— Problem to solve —
Every entry here should be copied exactly.
· · · · · · ·
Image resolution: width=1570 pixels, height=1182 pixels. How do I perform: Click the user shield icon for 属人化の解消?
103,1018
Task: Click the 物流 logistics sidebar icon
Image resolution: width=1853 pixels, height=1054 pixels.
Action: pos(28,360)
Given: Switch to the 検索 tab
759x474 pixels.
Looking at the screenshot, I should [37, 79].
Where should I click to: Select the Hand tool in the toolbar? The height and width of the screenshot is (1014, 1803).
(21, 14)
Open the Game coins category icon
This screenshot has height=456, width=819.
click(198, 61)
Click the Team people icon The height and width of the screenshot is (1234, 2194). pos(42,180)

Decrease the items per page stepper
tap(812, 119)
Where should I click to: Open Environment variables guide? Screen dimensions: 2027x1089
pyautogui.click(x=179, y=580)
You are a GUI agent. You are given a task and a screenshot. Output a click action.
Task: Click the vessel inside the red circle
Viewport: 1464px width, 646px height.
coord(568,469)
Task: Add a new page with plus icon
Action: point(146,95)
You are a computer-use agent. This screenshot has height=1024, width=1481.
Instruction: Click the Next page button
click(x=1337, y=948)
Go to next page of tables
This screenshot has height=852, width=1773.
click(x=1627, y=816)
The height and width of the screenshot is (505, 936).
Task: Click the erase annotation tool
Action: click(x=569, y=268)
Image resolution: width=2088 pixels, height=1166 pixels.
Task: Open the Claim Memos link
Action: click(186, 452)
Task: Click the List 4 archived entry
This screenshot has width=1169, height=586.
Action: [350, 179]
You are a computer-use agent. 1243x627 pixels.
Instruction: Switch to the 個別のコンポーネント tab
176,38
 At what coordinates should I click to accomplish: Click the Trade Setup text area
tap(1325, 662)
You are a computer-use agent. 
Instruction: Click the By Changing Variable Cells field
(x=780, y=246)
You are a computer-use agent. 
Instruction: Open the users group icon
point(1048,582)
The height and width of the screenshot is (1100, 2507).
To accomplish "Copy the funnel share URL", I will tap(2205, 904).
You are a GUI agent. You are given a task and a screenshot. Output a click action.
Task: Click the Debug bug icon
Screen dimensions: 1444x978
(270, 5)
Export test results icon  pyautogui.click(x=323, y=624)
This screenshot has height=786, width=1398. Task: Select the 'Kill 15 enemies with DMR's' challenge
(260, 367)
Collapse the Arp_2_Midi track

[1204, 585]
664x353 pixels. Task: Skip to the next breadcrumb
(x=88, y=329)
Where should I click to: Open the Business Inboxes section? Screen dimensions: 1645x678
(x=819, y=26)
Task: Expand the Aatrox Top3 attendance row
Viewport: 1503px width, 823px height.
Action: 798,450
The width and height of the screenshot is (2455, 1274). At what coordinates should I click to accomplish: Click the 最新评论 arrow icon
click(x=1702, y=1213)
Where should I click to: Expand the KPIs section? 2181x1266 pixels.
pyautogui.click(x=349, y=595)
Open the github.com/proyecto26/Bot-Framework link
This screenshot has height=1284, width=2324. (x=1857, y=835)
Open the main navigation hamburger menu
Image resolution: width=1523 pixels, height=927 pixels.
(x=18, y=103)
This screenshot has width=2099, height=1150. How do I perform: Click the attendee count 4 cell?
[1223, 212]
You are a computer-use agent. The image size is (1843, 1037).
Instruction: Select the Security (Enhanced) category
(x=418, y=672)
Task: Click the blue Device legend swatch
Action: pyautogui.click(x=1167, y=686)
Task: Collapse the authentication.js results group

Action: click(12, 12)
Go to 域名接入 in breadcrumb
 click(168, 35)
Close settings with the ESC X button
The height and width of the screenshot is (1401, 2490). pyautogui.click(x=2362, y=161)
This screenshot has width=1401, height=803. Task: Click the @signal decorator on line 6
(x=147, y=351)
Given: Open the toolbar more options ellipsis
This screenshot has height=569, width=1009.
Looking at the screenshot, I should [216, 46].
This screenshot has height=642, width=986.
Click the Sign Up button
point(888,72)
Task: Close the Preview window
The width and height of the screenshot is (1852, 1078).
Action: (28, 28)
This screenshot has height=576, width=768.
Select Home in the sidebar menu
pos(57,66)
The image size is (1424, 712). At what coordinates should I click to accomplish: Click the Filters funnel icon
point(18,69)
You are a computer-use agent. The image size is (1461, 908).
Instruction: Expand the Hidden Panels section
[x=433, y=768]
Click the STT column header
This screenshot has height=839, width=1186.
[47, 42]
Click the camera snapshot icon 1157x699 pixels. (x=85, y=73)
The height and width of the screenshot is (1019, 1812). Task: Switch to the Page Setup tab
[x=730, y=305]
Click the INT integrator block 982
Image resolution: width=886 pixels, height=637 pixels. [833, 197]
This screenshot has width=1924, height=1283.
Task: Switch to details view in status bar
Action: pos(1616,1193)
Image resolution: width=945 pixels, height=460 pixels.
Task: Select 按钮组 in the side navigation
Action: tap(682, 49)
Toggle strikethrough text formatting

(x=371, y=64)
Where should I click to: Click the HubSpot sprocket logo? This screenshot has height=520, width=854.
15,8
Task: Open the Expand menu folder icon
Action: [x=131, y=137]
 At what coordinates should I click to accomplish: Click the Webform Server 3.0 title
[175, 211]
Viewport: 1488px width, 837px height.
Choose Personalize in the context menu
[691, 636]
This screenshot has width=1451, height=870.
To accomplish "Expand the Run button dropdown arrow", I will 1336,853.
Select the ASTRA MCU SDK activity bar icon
· · · · · · ·
— Answer section —
Image resolution: width=1570 pixels, height=1182 pixels. How do I perform: Click the user shield icon for 属人化の解消?
103,1018
Task: Click the 物流 logistics sidebar icon
Image resolution: width=1853 pixels, height=1054 pixels.
Action: pos(28,360)
Given: Switch to the 検索 tab
759x474 pixels.
Looking at the screenshot, I should [37, 79].
Where should I click to: Select the Hand tool in the toolbar? The height and width of the screenshot is (1014, 1803).
(21, 14)
Open the Game coins category icon
This screenshot has height=456, width=819.
click(198, 61)
Click the Team people icon The height and width of the screenshot is (1234, 2194). pos(42,180)

Decrease the items per page stepper
tap(812, 119)
Where should I click to: Open Environment variables guide? Screen dimensions: 2027x1089
pyautogui.click(x=179, y=580)
You are a GUI agent. You are given a task and a screenshot. Output a click action.
Task: Click the vessel inside the red circle
Viewport: 1464px width, 646px height.
coord(568,469)
Task: Add a new page with plus icon
Action: point(146,95)
You are a computer-use agent. This screenshot has height=1024, width=1481.
Instruction: Click the Next page button
click(x=1337, y=948)
Go to next page of tables
This screenshot has height=852, width=1773.
click(x=1627, y=816)
The height and width of the screenshot is (505, 936).
Task: Click the erase annotation tool
Action: click(x=569, y=268)
Image resolution: width=2088 pixels, height=1166 pixels.
Task: Open the Claim Memos link
Action: click(186, 452)
Task: Click the List 4 archived entry
This screenshot has width=1169, height=586.
Action: [350, 179]
You are a computer-use agent. 1243x627 pixels.
Instruction: Switch to the 個別のコンポーネント tab
176,38
 At what coordinates should I click to accomplish: Click the Trade Setup text area
tap(1325, 662)
You are a computer-use agent. 
Instruction: Click the By Changing Variable Cells field
(x=780, y=246)
You are a computer-use agent. 
Instruction: Open the users group icon
point(1048,582)
The height and width of the screenshot is (1100, 2507).
To accomplish "Copy the funnel share URL", I will tap(2205, 904).
You are a GUI agent. You are given a task and a screenshot. Output a click action.
Task: Click the Debug bug icon
Screen dimensions: 1444x978
(270, 5)
Export test results icon  pyautogui.click(x=323, y=624)
This screenshot has height=786, width=1398. Task: Select the 'Kill 15 enemies with DMR's' challenge
(260, 367)
Collapse the Arp_2_Midi track

[1204, 585]
664x353 pixels. Task: Skip to the next breadcrumb
(x=88, y=329)
Where should I click to: Open the Business Inboxes section? Screen dimensions: 1645x678
(x=819, y=26)
Task: Expand the Aatrox Top3 attendance row
Viewport: 1503px width, 823px height.
Action: 798,450
The width and height of the screenshot is (2455, 1274). At what coordinates should I click to accomplish: Click the 最新评论 arrow icon
click(x=1702, y=1213)
Where should I click to: Expand the KPIs section? 2181x1266 pixels.
pyautogui.click(x=349, y=595)
Open the github.com/proyecto26/Bot-Framework link
This screenshot has height=1284, width=2324. (x=1857, y=835)
Open the main navigation hamburger menu
Image resolution: width=1523 pixels, height=927 pixels.
(x=18, y=103)
This screenshot has width=2099, height=1150. How do I perform: Click the attendee count 4 cell?
[1223, 212]
You are a computer-use agent. The image size is (1843, 1037).
Instruction: Select the Security (Enhanced) category
(x=418, y=672)
Task: Click the blue Device legend swatch
Action: pyautogui.click(x=1167, y=686)
Task: Collapse the authentication.js results group

Action: click(12, 12)
Go to 域名接入 in breadcrumb
 click(168, 35)
Close settings with the ESC X button
The height and width of the screenshot is (1401, 2490). pyautogui.click(x=2362, y=161)
This screenshot has width=1401, height=803. Task: Click the @signal decorator on line 6
(x=147, y=351)
Given: Open the toolbar more options ellipsis
This screenshot has height=569, width=1009.
Looking at the screenshot, I should [216, 46].
This screenshot has height=642, width=986.
Click the Sign Up button
point(888,72)
Task: Close the Preview window
The width and height of the screenshot is (1852, 1078).
Action: (28, 28)
This screenshot has height=576, width=768.
Select Home in the sidebar menu
pos(57,66)
The image size is (1424, 712). At what coordinates should I click to accomplish: Click the Filters funnel icon
point(18,69)
You are a computer-use agent. The image size is (1461, 908).
Instruction: Expand the Hidden Panels section
[x=433, y=768]
Click the STT column header
This screenshot has height=839, width=1186.
[47, 42]
Click the camera snapshot icon 1157x699 pixels. (x=85, y=73)
The height and width of the screenshot is (1019, 1812). Task: Switch to the Page Setup tab
[x=730, y=305]
Click the INT integrator block 982
Image resolution: width=886 pixels, height=637 pixels. [833, 197]
This screenshot has width=1924, height=1283.
Task: Switch to details view in status bar
Action: pos(1616,1193)
Image resolution: width=945 pixels, height=460 pixels.
Task: Select 按钮组 in the side navigation
Action: tap(682, 49)
Toggle strikethrough text formatting

(x=371, y=64)
Where should I click to: Click the HubSpot sprocket logo? This screenshot has height=520, width=854.
15,8
Task: Open the Expand menu folder icon
Action: [x=131, y=137]
 At what coordinates should I click to accomplish: Click the Webform Server 3.0 title
[175, 211]
Viewport: 1488px width, 837px height.
Choose Personalize in the context menu
[691, 636]
This screenshot has width=1451, height=870.
To accomplish "Expand the Run button dropdown arrow", I will 1336,853.
Select the ASTRA MCU SDK activity bar icon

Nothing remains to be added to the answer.